Court rules against Hope Pastures residents in case with JPS

KINGSTON, Jamaica — The Supreme Court on Thursday morning ruled against residents of Hope Pastures in their long-running dispute with the Jamaica Public Service Company (JPS) over the underground electricity distribution system in their community.

The residents had filed a suit against JPS, claiming that they are entitled to electricity exclusively by underground means.

They had based their argument on the fact that an underground electricity system was installed in the community when it was built by private developers in the early 1960s, and therefore JPS could not change the system.

However, JPS argued that the system was old and could not be properly maintained.

In its ruling on Thursday morning, the court determined that the underground distribution system failed due to age and obsolescence and not a lack of maintenance. As such, the court said it could not be repaired but had to be replaced.

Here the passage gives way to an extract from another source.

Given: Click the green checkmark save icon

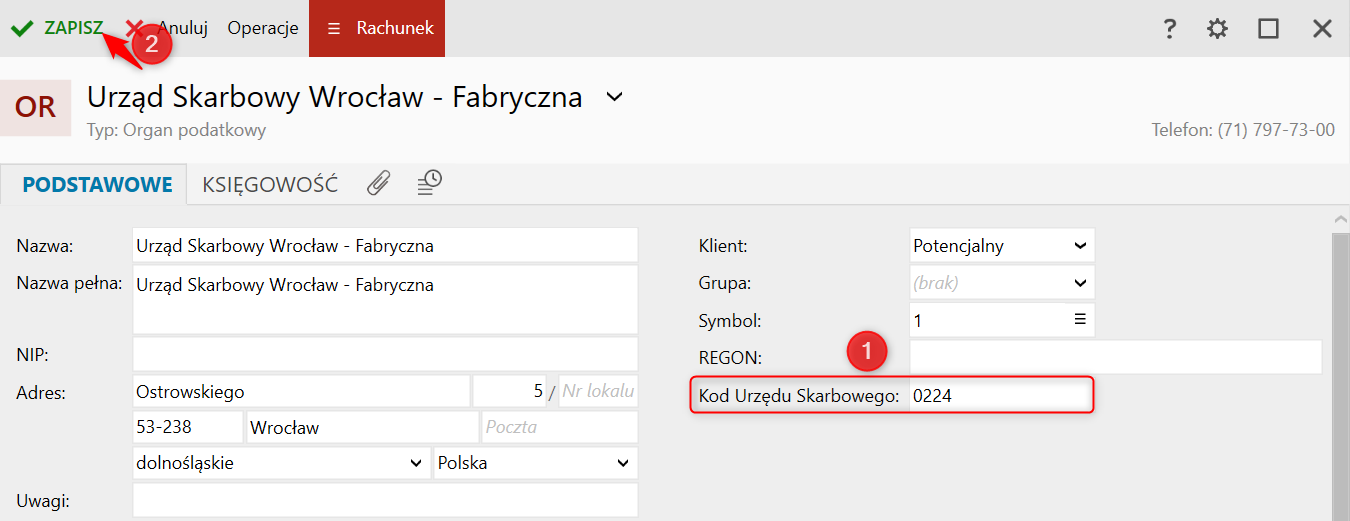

The court also said that the replacement of the underground system does not fall within the JPS’s statutory obligation to repair and the cost of any new system is to be met by the claimants.

The court noted that after the residents indicated their inability and/or unwillingness to pay for a new underground supply, JPS acted out of necessity by installing overhead wires in the community.

Judgment was therefore entered for JPS with costs to be paid by the residents.

JPS was represented by Patrick Foster, QC; Symone Mayhew, QC; Ashley Mair; and Jacob Phillips.

The residents were represented by Anthony Gifford, QC; Emily Shields, and Maria Brady.